Only the lines from the one with "Share the 骗子产业大有可为 comment from 上海" to the end of the material should be reproduced, exactly and in full, both ends included.

DATA FOR THIS TASK Block Start

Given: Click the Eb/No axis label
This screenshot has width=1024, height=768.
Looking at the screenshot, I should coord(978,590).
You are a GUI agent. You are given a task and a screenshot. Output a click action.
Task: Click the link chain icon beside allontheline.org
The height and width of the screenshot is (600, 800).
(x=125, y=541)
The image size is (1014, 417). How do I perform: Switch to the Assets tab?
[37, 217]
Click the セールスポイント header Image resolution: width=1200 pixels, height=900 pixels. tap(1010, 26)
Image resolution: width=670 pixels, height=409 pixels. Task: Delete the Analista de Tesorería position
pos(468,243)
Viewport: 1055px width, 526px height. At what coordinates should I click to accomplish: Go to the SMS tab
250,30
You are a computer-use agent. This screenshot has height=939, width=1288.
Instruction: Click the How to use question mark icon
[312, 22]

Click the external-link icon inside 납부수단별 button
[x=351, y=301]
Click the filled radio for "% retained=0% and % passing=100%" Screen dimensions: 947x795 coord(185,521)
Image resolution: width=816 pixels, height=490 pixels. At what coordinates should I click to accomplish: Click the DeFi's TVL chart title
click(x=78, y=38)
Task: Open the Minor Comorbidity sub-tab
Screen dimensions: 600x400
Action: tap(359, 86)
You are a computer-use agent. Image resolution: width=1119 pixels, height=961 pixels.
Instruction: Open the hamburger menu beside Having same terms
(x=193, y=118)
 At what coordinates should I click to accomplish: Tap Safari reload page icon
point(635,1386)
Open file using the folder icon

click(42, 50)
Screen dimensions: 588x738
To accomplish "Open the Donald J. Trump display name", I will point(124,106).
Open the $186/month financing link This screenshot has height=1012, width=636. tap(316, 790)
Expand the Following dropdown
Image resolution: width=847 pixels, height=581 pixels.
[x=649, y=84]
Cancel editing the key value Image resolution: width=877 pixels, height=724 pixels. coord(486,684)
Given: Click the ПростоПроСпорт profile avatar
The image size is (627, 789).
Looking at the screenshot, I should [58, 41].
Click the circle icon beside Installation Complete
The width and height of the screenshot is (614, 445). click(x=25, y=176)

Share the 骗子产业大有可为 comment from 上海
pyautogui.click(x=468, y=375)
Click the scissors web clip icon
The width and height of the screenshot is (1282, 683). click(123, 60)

DATA FOR THIS TASK Block End

TASK ANSWER
Share the 骗子产业大有可为 comment from 上海
pyautogui.click(x=468, y=375)
Click the scissors web clip icon
The width and height of the screenshot is (1282, 683). click(123, 60)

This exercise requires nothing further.